Editor’s note: Richard Deason is a consultant with Lightwave Consulting Group based in Charlotte.
_______________________________________________________________________________________Who says government regulations have limited impact on business?

Ask any CEO of a Competitive Local Exchange Carrier (CLEC) and they will likely and emphatically inform you that recent Federal Communications Commission (FCC) rulings have had a dramatic impact on their business plans. The FCC’s Triennial Review Remand Order (TRRO) issued in December 2004 and the E-911 ruling in May 2005 are both destined to have an adverse cost effect on CLECs.

Here’s how–.

The End of Wholesale Pricing

The FCC’s TRRO overturned the pricing policies resulting from the Telecom Act of 1996 by effectively eliminated wholesale pricing for Unbundled Network Elements (UNEs) purchased by CLECs from the local telephone companies such as BellSouth and Verizon. While some wholesale elements (e.g. local loops) are still partially available to CLECs, this ruling squashed the UNE-Platform from which CLECs were able to buy wholesale switching and access from the local telephone companies. The FCC compromised to some extent by raising these wholesale UNE-P rates by only $1 for a 12-month period ending March 2006.
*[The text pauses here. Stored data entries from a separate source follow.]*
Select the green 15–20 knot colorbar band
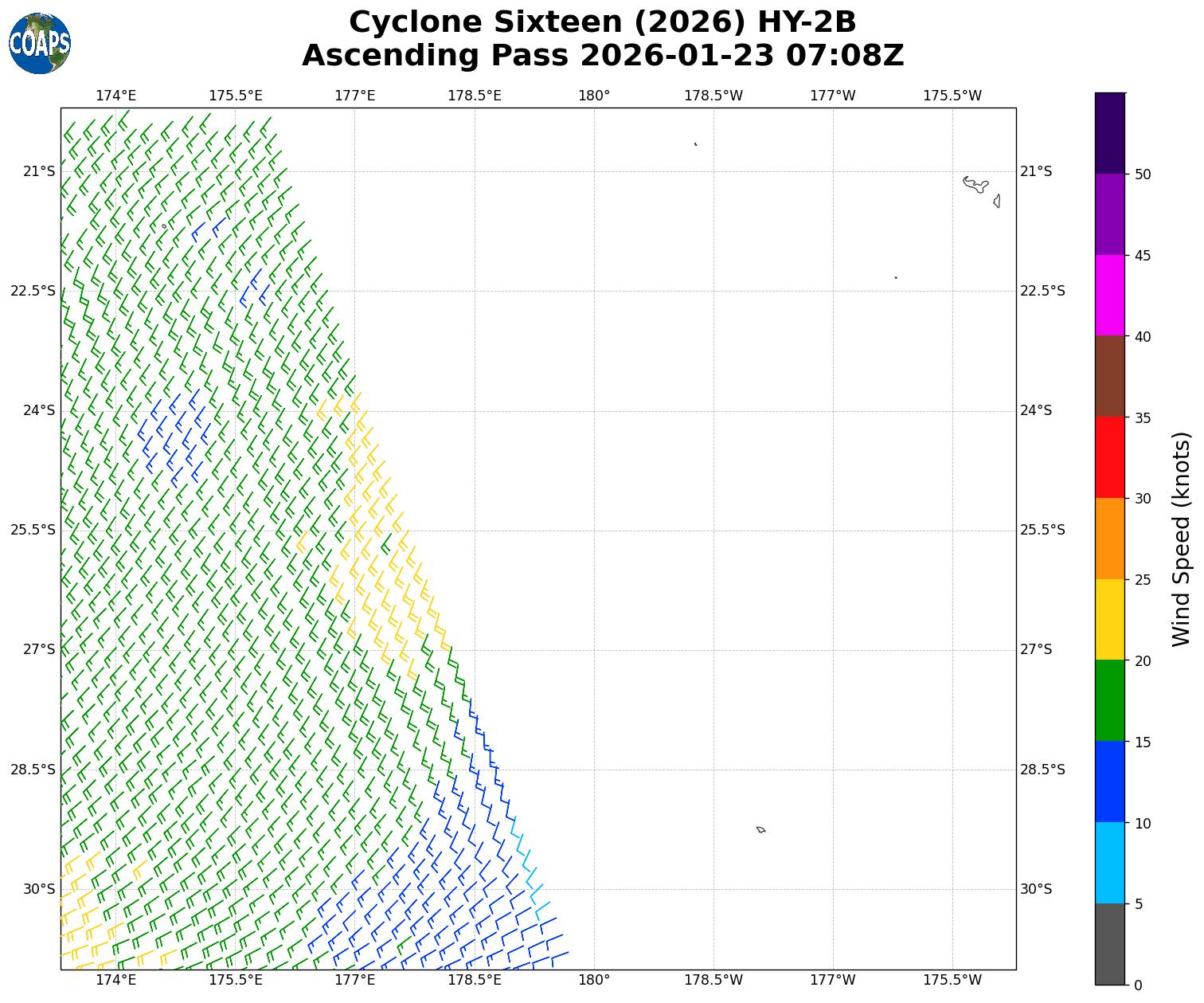This screenshot has height=1003, width=1204. [x=1109, y=700]
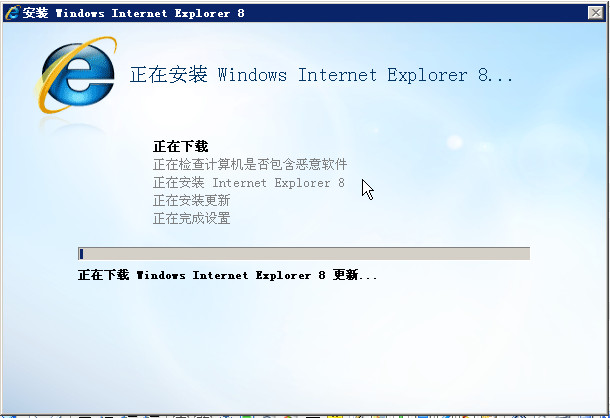Click the step 正在安装更新
Image resolution: width=610 pixels, height=418 pixels.
[x=191, y=200]
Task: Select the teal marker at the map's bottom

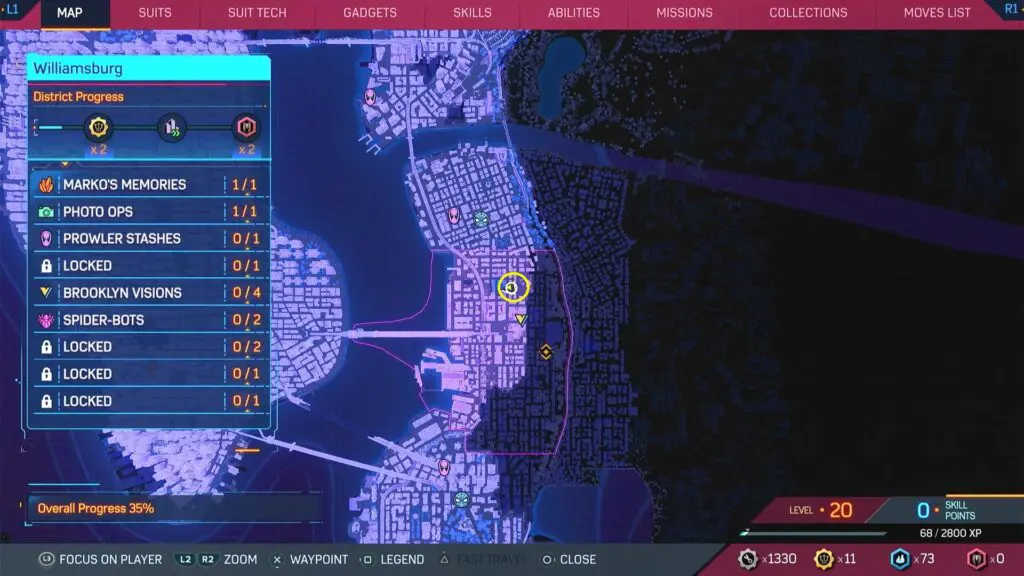Action: pyautogui.click(x=461, y=498)
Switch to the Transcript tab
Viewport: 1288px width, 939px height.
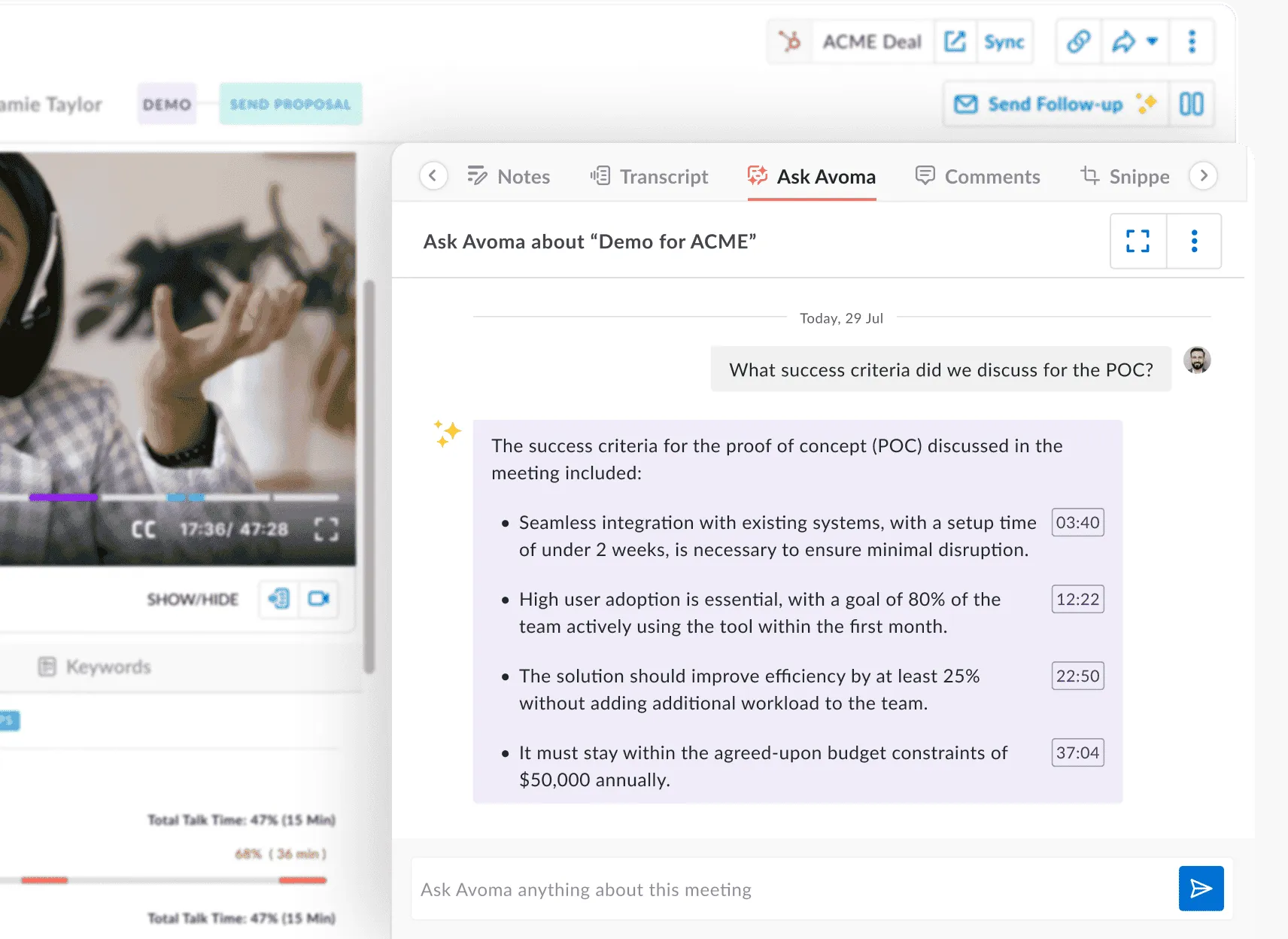point(650,177)
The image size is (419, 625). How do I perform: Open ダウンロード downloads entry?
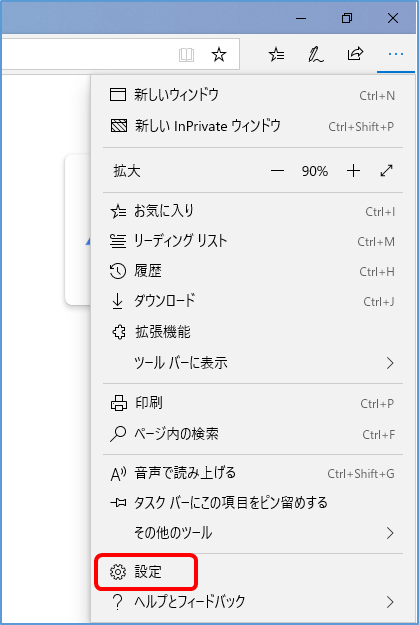253,301
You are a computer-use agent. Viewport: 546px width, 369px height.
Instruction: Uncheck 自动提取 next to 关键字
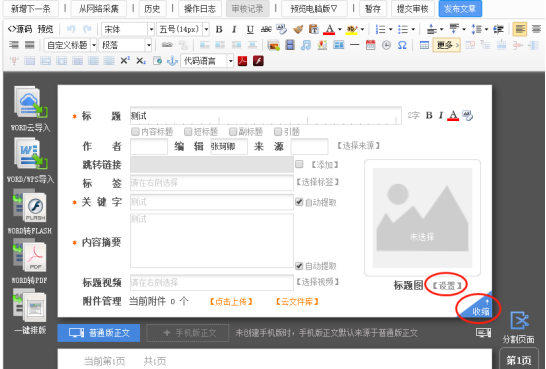[299, 202]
With this deadline looming, CLECs are now faced with decisions. Do they spend precious capital on the deployment of softswitches, other devices, and new back-office systems to migrate hard-won UNE-P customers to Voice-over-IP (VoIP) or UNE-L services? How many of these customers qualify for a level of Digital Subscriber Line (DSL) or cable modem service that will allow for VoIP? Or, should the CLECs sign a resale agreement with the incumbent local telephone companies and watch their line costs creep up over the next few years to a point where profitability is unlikely? They also might consider trading or selling UNE-P customers to other CLECs, or “returning” some of their customers to the incumbent local telephone companies.

To Make Matters Worse

If the TRRO was not bleak enough news for CLECs, the FCC’s more recent ruling requiring VoIP providers to implement E9-1-1 access within the next few months throws more fuel on the fire of mounting financial losses for CLECs. Now, CLECs are forced to spend even more to deploy a rather complex solution so that fixed and nomadic VoIP subscribers can contact law enforcement agencies during an emergency. Granted, this action is required for VoIP to become a truly viable replacement for traditional local telephone service but it could not have come at a worse time for CLECs looking to utilize VoIP as a replacement for UNE-P.

On an editorial note, it is interesting that the FCC required VoIP providers to connect their networks to the E9-1-1 system for roaming VoIP users while the cellular industry remains immune from this requirement.

Give Us Your Huddled Masses

So, with all of this less-than-positive news, what is a CLEC to do? Almost ten years after the enactment of the Telecom Act of 1996 and despite numerous debt restructurings by CLECs through bankruptcies or other methods, this fact remains- no CLEC has proven its variation of the CLEC business model to a degree of sustainability. And I am talking about The Big E here- Earnings After Taxes, Interest, and Depreciation- not the popular financial metrics of the “roaring 90’s”- EBITDA or even EBIT.

Not the “big boys” who attempted it like AT&T and MCI.

Not the regional players such as US LEC, ITC DeltaCom, or McLeod.

Not the fiber-based CLECs, Time Warner Telecom or ICG.

Not the ILECs who edged out into the CLEC business- FairPoint Communications, Madison River, or CT Communications.

In summary, the problems plaguing the CLEC industry (too much supply, not enough demand, lack of scale, cost barriers of entry) can be solved through one strategy alone–create enough critical mass of customers through consolidation. In other words, merge or perish. Draconian cost cutting measures, “buying” market share with predatory pricing practices, or even debt reduction through bankruptcy have yet to lead to the path of profitability for CLECs.

With the pending marriages of AT&T/SBC and Verizon/MCI, this trend has begun. Who’s next?